Metal NP–polymer hybrids have also been used in organic polymer floating-gate transistor memory.82,85 Organic memory devices consisting of P3HT electrospun nanofiber transistors functionalized with surface-modified Au NPs have been reported.82 Figure 1.25 illustrates a prototypical electrospun P3HT:Au hybrid nanofiber-based transistor memory device on a PEN substrate with a bottom-gate top-contact configuration using thermally evaporated Au as back gate. The device remains reliable and stable even under bending conditions (radius: 5–30 mm) or after 1000 repetitive bending cycles. The high performance P3HT:Au hybrid nanofiber-based transistor memory devices allow their integration in future flexible logic circuits.
(a) Schematic configuration of hybrid nanofiber-based transistor memory devices, chemical structures of P3HT and surface-modified Au NPs, and representative plan-view TEM measurements of a P3HT:Au hybrid nanofiber. (b) Plot of Ids1/2 versus VG curves of the P3HT:Au NP nanofiber-based transistor memory devices (programmed state: VG = −5 V, 1 ms; erased state: VG = 5 V, 1 ms; at a fixed VD = −5 V). Reproduced with permission from ref. 82, © 2013 WILEY-VCH Verlag GmbH & Co. KGaA, Weinheim.
(a) Schematic configuration of hybrid nanofiber-based transistor memory devices, chemical structures of P3HT and surface-modified Au NPs, and representative plan-view TEM measurements of a P3HT:Au hybrid nanofiber. (b) Plot of Ids1/2 versus VG curves of the P3HT:Au NP nanofiber-based transistor memory devices (programmed state: VG = −5 V, 1 ms; erased state: VG = 5 V, 1 ms; at a fixed VD = −5 V). Reproduced with permission from ref. 82, © 2013 WILEY-VCH Verlag GmbH & Co. KGaA, Weinheim.
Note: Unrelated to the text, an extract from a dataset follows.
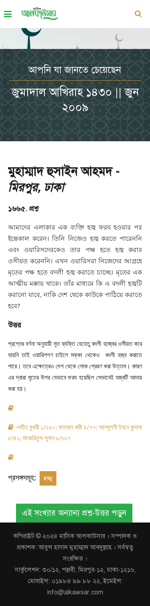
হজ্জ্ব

Other kinds of inorganic nanomaterials, such as ZnO, TiO2 and MoS2, have also been introduced into the organic polymer layer for hybrid memory devices. For instance, Kim and co-workers investigated the electrical properties and carrier transport mechanisms of memory devices fabricated by utilizing ZnO NPs embedded in PVK or PMMA layers as active materials.223,225 Kim et al. fabricated an 8 × 8 array structured device using TiO2 NPs embedded in a PVK film.228 By varying the concentration of TiO2 NPs, the ON/OFF ratio of the devices could be modulated. More recently, Liou et al. fabricated memory devices using hydroxy-containing fluorene-based polyimide hybrids with tunable TiO2 contents.229 The hybrid memory devices with different TiO2 concentrations from 0 wt% to 50 wt% exhibited tunable memory properties from DRAM to SRAM to WORM with an ON/OFF current ratio as high as 108. The unique energy level and quantum confinement effects also render MoS2 as a charge trapping component for memory applications. Zhang et al. developed a facile method for exfoliation and dispersion of MoS2 with the aid of polyvinylpyrrolidone (PVP).230 The flexible device fabricated by a solution processing technique with the configuration rGO/PVP:MoS2/Al exhibited electrical bistability and a non-volatile rewritable memory effect.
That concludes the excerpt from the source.